Rigidity-based approach to the boson peak in amorphous solids: from sphere packing to amorphous silica

TL;DR

This paper explores the origin of the Boson Peak in amorphous solids, linking it to weak connectivity and rigidity, and demonstrates how these ideas explain vibrational properties in glasses like silica.

Contribution

It introduces a rigidity-based framework connecting the Boson Peak to network connectivity, extending previous theories to rigid covalent glasses and sphere packings.

Findings

Boson Peak arises from weak connectivity in amorphous solids.

In sphere packings, the peak shifts with pressure near jamming.

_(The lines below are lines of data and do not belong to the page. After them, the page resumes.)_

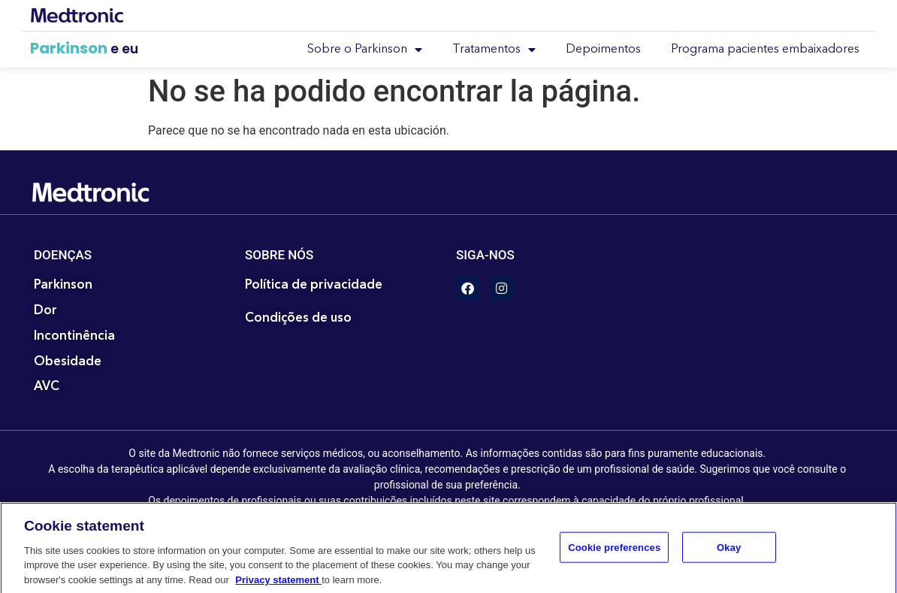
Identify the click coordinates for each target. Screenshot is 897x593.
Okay (729, 554)
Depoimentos (603, 50)
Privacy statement (278, 586)
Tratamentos (494, 49)
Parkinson (68, 48)
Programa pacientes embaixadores (765, 50)
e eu (124, 49)
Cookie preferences (614, 554)
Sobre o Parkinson (364, 49)
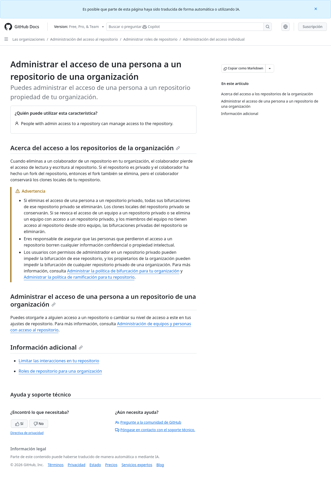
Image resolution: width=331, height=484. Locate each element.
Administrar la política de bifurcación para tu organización (123, 271)
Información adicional (46, 347)
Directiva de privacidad (26, 433)
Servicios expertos (137, 464)
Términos (56, 464)
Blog (160, 464)
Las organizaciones (28, 39)
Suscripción (312, 26)
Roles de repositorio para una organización (60, 371)
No (39, 423)
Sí (19, 423)
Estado (95, 464)
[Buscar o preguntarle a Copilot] (189, 27)
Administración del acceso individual (214, 39)
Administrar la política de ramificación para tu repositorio (79, 277)
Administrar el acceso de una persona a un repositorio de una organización (103, 300)
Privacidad (76, 464)
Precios (111, 464)
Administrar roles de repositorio (150, 39)
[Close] (316, 8)
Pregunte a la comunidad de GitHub (148, 422)
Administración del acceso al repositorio (84, 39)
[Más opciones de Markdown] (269, 68)
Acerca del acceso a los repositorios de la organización (95, 147)
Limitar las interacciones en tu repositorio (59, 361)
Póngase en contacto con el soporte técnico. (155, 429)
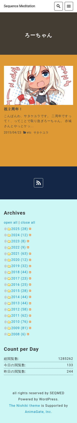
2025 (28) (19, 229)
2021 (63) (19, 254)
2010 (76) (19, 322)
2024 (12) (19, 235)
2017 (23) (19, 278)
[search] (58, 6)
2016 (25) (19, 285)
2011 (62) (19, 315)
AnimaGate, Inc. (38, 412)
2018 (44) (19, 272)
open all (11, 222)
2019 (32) (19, 266)
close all (28, 222)
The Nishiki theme (24, 406)
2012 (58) (19, 309)
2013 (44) (19, 303)
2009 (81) (19, 328)
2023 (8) (18, 241)
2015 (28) (19, 291)
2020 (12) (19, 260)
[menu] (69, 6)
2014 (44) (19, 297)
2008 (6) (18, 334)
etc (29, 132)
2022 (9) (18, 247)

The approach explains vibrational spectra of amorphous silica.

Abstract

Glasses have a large excess of low-frequency vibrational modes in comparison with continuous elastic body, the so-called Boson Peak, which appears to correlate with several crucial properties of glasses, such as transport or fragility. I review recent results showing that the Boson Peak is a necessary consequence of the weak connectivity of the solid. I explain why in assemblies repulsive spheres the boson peak shifts up to zero frequency as the pressure is lowered toward the jamming threshold, and derive the corresponding exponent. I show how these ideas capture the main low-frequency features of the vibrational spectrum of amorphous silica. These results extend arguments of Phillips on the presence of floppy modes in under-constrained covalent networks to glasses where the covalent network is rigid, or when interactions are purely radial.